It’s 5:20 am here in Punta del Diablo, Uruguay. I’m perched on a stool behind the reception desk at El Diablo Tranquilo hostel, listening to the Killers and waiting for the sun to rise.
In the past two weeks I’ve seen a lot of sunrises. The hostel faces east, towards the ocean, and every day the black velvet night turns into a purple bruise, then a metallic blue. A thin line of pink eases onto the lip of the horizon. Finally fire-orange streaks light the bellies of cumulus clouds and ignite the pale morning light.

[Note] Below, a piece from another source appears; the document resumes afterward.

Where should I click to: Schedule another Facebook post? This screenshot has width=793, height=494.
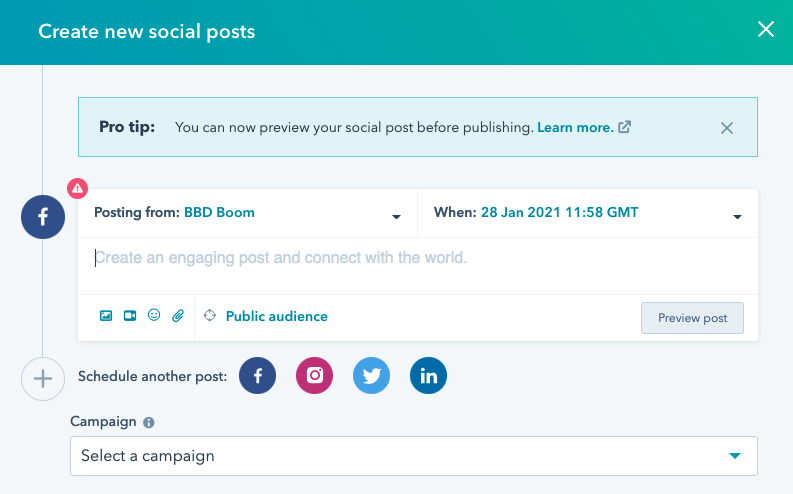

Sometimes I see the sunrise on the walk home from El Pico, a grungy little surf bar where stray dogs wander the dance-floor and the local 2-man reggae band plays an epic cover of Bob Marley, Guns and Roses, the Police and the Cure all in one song.
On days like today, though, I see the sunrise at the end of my nightshift at the hostel reception desk. I’m trading 3 shifts a week for room and board, a deal I worked out with Brian Meissner
, the 25 year old owner of El Diablo Tranquilo.
Even though I’m already plenty busy with my writing and editing work, I really enjoy working at the hostel. I like being part of the staff. I like selling beer to the late-night crowd. I like going into the kitchen at the El Diablo restaurant and asking Cho Cho the Cook for my meal.
Cho Cho the Cook is a perpetually stoned 23 year old Uruguayan with an impressive pot-belly. If he’s in a good mood, the food is fantastic – slabs of fish on rice with vegetables, steak milanesas lightly fried with baby potatoes…
If Cho Cho the Cook is in a bad mood, or if he hasn’t had enough to smoke, the meals are awful – 2 fried eggs on French fries with mayonnaise, or on one sad occasion a can of corn mixed with a can of tuna fish.
Cho Cho is actually second in command in the kitchen. The head cook is Diego, alpha male of Punta del Diablo, a ripped big-wave surfer with an easy grin that shows off perfectly white teeth, as if he brushed three times a day with baking soda.
Diego lives in a shack behind the hostel and wakes up early every morning to check the surf forecast on the computer. If the wind is from the north, Cho Cho will be on his own in the kitchen.
“My life is only four things,” Diego told me once, speaking easy Spanish for me to understand. “Surfing. Cooking. Smoking. Women.”
Brian the Owner could fire Diego for skipping work for surfing, but he likes him too much.
“I swear the guy can’t even write his own name,” he said one morning while Diego (shirtless as always) was checking the surf forecast. “But he takes one look at all those little wind arrows on the screen and knows EXACTLY where the best wave in Uruguay will be today.”
My life in Punta del Diablo isn’t quite as simple as Diego’s, but I’ve developed a tranquil routine. I have my favorite empanada stand, down past the fishing boats on the beach, where a grandmother makes the oily meat pastries from scratch, feeding the dough through a metal roller, filling it with fish and cheese and dunking it in light oil to fry.
I do my editing work plugged into my laptop in the hostel common room, on white couches in front of the fireplace. If the common room is too busy I go upstairs and write on one of the little tables by the foosball table. Travelers pass through all the time, and usually I stop work a few times every hour for a conversation, a cup of coffee, or maybe a ham and cheese sandwich if Cho Cho is slow with the mid-afternoon meal.
Everyday there’s an hour or two before dusk when the light turns golden and I walk the two blocks down to the beach, fly a kite off the rocky point while watching cormorants and surfers, or take a run down the beach in Santa Theresa National Park.
I’m really content these days. Work is going well. The Fodor’s assignment in Patagonia is finished. BraveNewTraveler.com
had more visitors in the last 30 days than in all of last year. The Matador
network is coming together, and it’s a great privilege to work for an exciting startup alongside such talented, good people - Ian MacKenzie
, David Miller
, Ross Borden
and Ben Polansky
I feel comfortable with where I am right now. It will be great to get home to Vermont, but Punta del Diablo is a good place too.
Everyday it seems like I have at least 4 or 5 moments when I feel really, really lucky, happy and blessed. I dance and goof around. I smile. And these moments are just getting more and more frequent, lasting longer and longer. I can imagine living wide-open again, embracing every ounce of beauty in the world.
6:20 am. I’m going outside to watch the sun come up.